## SHORT PROBLEM
Reproduce all the records below, switching every occurrence of "computer-use agent" to "desktop automation agent" and leaving everything else unchanged.

## Entries for locating text and elements
==*==

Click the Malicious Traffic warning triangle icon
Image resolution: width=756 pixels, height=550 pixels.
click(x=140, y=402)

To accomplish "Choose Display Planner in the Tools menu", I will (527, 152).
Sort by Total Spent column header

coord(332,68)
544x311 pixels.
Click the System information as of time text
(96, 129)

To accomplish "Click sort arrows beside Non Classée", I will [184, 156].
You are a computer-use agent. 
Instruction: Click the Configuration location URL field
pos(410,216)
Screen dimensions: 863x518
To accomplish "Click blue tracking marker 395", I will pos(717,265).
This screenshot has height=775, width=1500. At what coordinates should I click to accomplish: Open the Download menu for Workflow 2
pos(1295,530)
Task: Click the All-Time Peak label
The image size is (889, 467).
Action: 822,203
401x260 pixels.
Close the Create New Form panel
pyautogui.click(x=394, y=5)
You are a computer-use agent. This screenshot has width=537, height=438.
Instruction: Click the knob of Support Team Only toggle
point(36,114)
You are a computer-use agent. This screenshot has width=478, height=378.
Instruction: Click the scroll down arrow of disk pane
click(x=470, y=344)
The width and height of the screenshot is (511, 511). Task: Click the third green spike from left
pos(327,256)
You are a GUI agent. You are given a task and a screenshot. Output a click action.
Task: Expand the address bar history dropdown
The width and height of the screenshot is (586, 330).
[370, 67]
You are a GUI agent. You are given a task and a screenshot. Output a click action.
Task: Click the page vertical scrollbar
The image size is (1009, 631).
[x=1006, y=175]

==*==

## SOLVED PROBLEM
Click the Malicious Traffic warning triangle icon
Image resolution: width=756 pixels, height=550 pixels.
click(x=140, y=402)

To accomplish "Choose Display Planner in the Tools menu", I will (527, 152).
Sort by Total Spent column header

coord(332,68)
544x311 pixels.
Click the System information as of time text
(96, 129)

To accomplish "Click sort arrows beside Non Classée", I will [184, 156].
You are a desktop automation agent. 
Instruction: Click the Configuration location URL field
pos(410,216)
Screen dimensions: 863x518
To accomplish "Click blue tracking marker 395", I will pos(717,265).
This screenshot has height=775, width=1500. At what coordinates should I click to accomplish: Open the Download menu for Workflow 2
pos(1295,530)
Task: Click the All-Time Peak label
The image size is (889, 467).
Action: 822,203
401x260 pixels.
Close the Create New Form panel
pyautogui.click(x=394, y=5)
You are a desktop automation agent. This screenshot has width=537, height=438.
Instruction: Click the knob of Support Team Only toggle
point(36,114)
You are a desktop automation agent. This screenshot has width=478, height=378.
Instruction: Click the scroll down arrow of disk pane
click(x=470, y=344)
The width and height of the screenshot is (511, 511). Task: Click the third green spike from left
pos(327,256)
You are a GUI agent. You are given a task and a screenshot. Output a click action.
Task: Expand the address bar history dropdown
The width and height of the screenshot is (586, 330).
[370, 67]
You are a GUI agent. You are given a task and a screenshot. Output a click action.
Task: Click the page vertical scrollbar
The image size is (1009, 631).
[x=1006, y=175]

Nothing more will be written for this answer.